The pack over his shoulder, Arif jogged to a standstill beside her. A gull called above. The smell of the sea was strong in her nostrils.
“What is it? What’s the matter?” Arif asked.
“They’ve been picking off the hatchlings, damn them.” She waved a hand. “It’s been quite a feast, by the look of it.”
He set the backpack down, and she rooted in it to find the broom, stood up , and waved it uselessly at the gulls. They circled as relentlessly as vultures over a dying man. Bile and tears rose in her throat and she swallowed hard.
“This is a nest?”
She nodded mutely. “A daylight hatch is unusual, but it does happen. You see how they’ve headed towards the sea? I hope some of them made it.” She led the way down to the water, examining the tracks. Too many stopped short of the water in a little scuffle of sand that told its own story.
“They hatch at night, usually, and they’re programmed to head towards the light—moonlight or starlight on the waves. A night hatch protects them from predators and the sun. In a daylight hatch if they lose their way even a little, they’re baked before they reach the sea. Between the sun and the gulls these little ones haven’t had much of a chance, but maybe some of them made it home. And maybe there are more to come. I’ll carve them a path just in case.”
She took out her spade and scraped a little trail in the sand down through the markings, from the nest to the water’s edge.
“There may not be any more,” she said. “But we have to stay and stand guard and be sure.”
Arif glanced up to where the gulls still circled, then at her face, and said nothing.
And a few minutes later she was rewarded with the sight of sand moving at the center of the nest. “Here comes another one,” she cried. “Oh, thank God.”
It was more than one. The nest erupted with activity as they watched, the tiny hatchlings clambering up through the sand in an energetic cluster and heading for the water, some in the track she had made, some spread over the sand, their flippers working to gain the strength they would need.
And more and more.
“Oh, my God, aren’t they beautiful,” she whispered. “Not that way, little one, the water’s behind you,” she murmured, bending to encourage the errant hatchling towards the sea. One by one and then in twos and threes the little turtles clambered out of the sand and headed for the sea. Twenty, thirty, forty—so by no means all had been lost. Thank God she had been here in time.

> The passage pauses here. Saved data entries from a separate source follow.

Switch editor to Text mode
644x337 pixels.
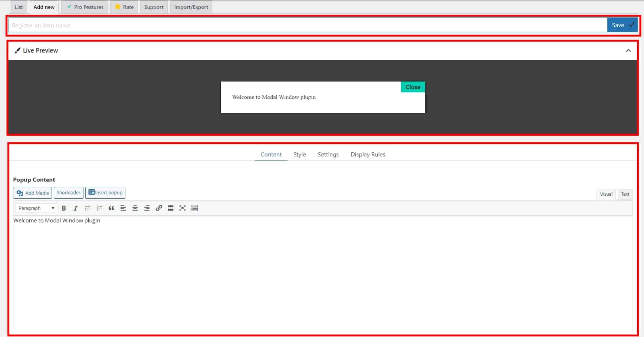point(625,194)
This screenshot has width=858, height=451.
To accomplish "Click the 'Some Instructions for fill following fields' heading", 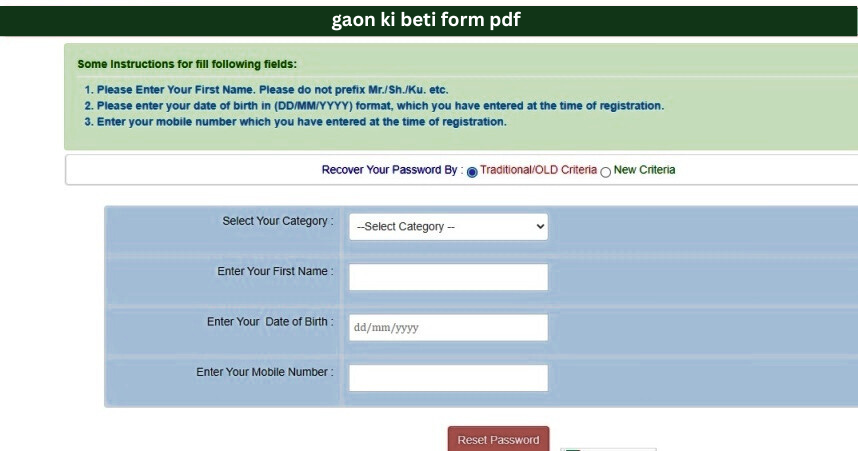I will coord(187,65).

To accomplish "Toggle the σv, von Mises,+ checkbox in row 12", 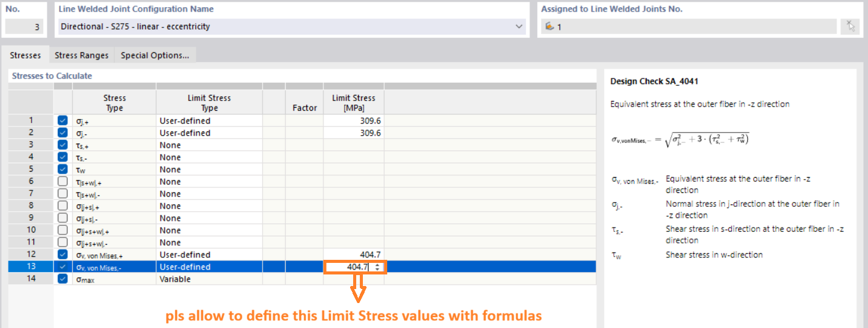I will [63, 255].
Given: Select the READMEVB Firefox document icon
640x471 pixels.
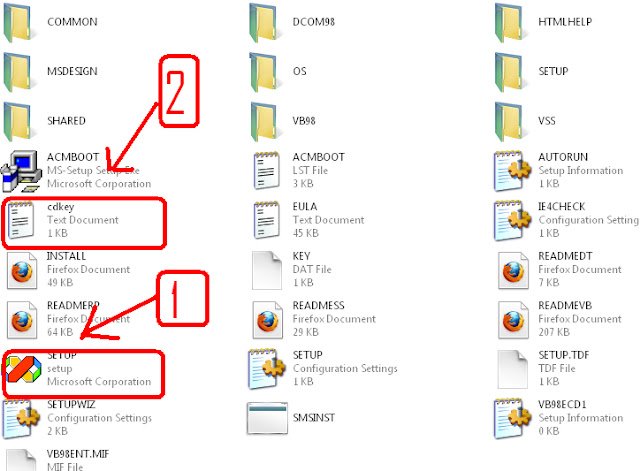Looking at the screenshot, I should point(513,320).
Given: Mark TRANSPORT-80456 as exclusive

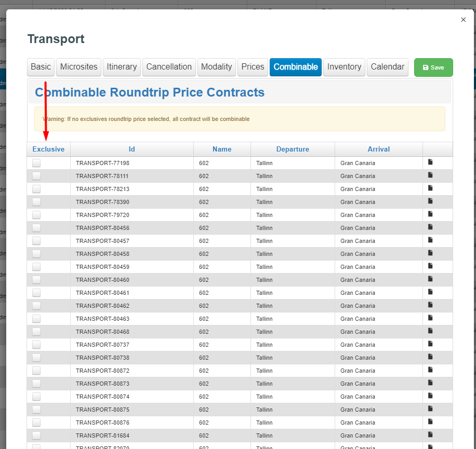Looking at the screenshot, I should point(36,228).
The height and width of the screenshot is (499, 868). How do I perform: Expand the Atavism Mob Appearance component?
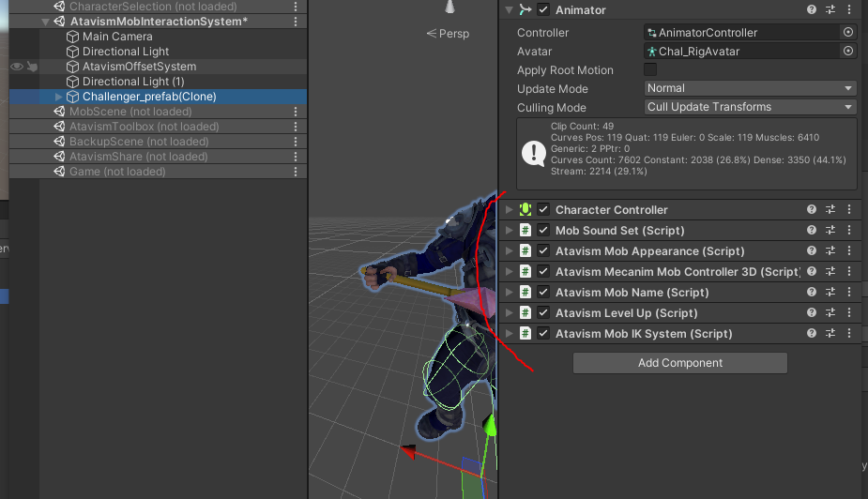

Aly looked up. The gulls were screaming in frustration. They rose and sank on the wind, but she picked up her Disappearing Broom and shooed at them, and none dared to come nearer.
“Fifty-two,” she counted, as a last errant hatchling surfaced and headed after its siblings down the little track she had made, towards the life-giving sea. She squatted down to add the number to her notes, then stood up and dusted her hands. “That’s probably it. I’m going to watch them into the sea.”

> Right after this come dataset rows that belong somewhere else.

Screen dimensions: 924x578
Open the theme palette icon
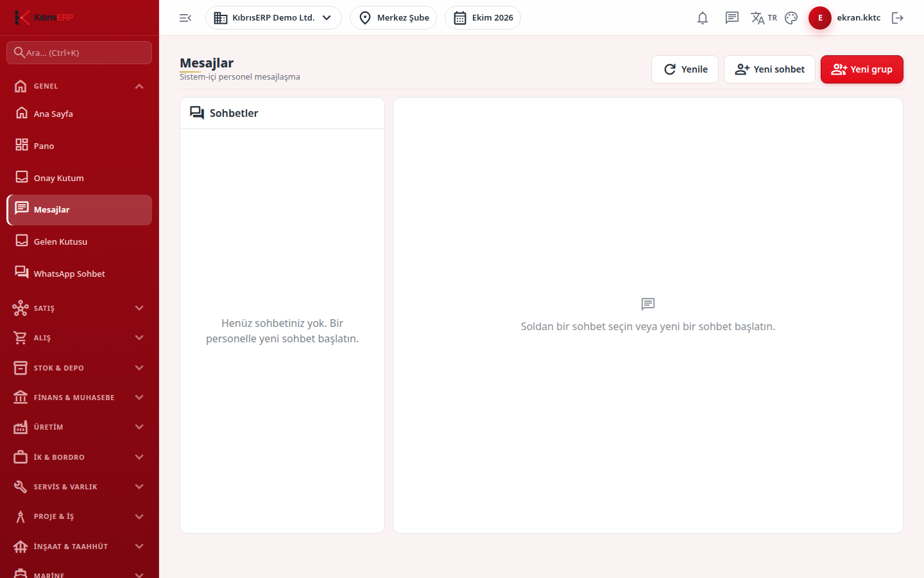791,18
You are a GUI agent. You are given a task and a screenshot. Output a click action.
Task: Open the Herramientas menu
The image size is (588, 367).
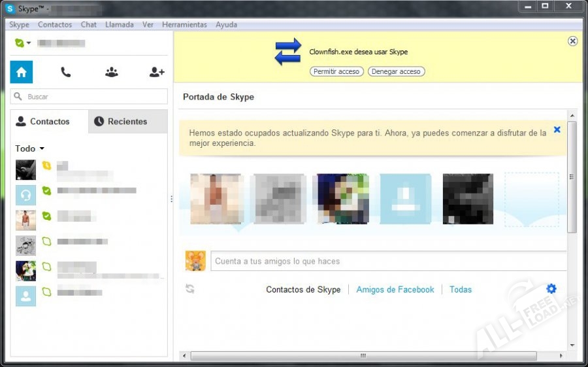[x=184, y=25]
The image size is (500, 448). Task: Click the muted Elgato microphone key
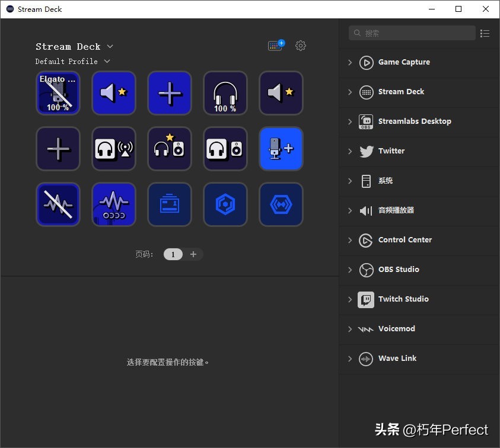(58, 93)
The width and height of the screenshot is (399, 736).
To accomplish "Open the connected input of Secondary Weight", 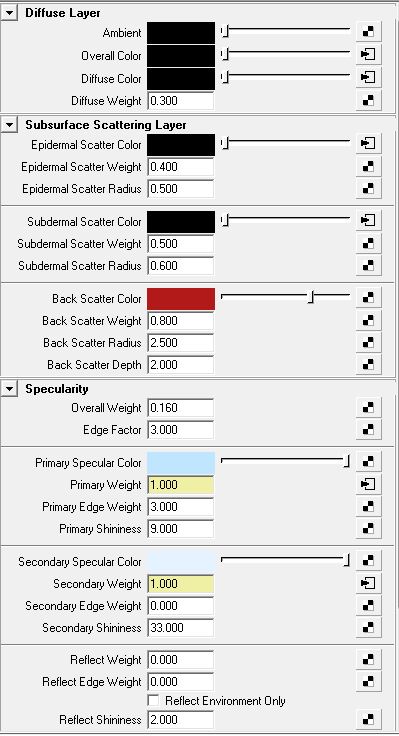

She turned to shepherd the last of the miniature turtles down to the water. The gulls still hovered indignantly while she watched the hatchlings undergo the fierce struggle to get into the water. Time after time the waves washed them back, time after time they forged ahead again, determined and dedicated, until at last, one by one, the water accepted them.
“You do not help them into the water?” Arif asked.
“They’ve got to fight the good fight, or they’ll never survive,” she told him. “They’ve got to do it themselves.”
When the last hatchling had been swept away into its natural home, and it was evident no more were coming up, Aly measured and marked the nest in the usual way, and then they walked on a few yards to where the beach ended in a black cliff face and Arif summoned Farhad.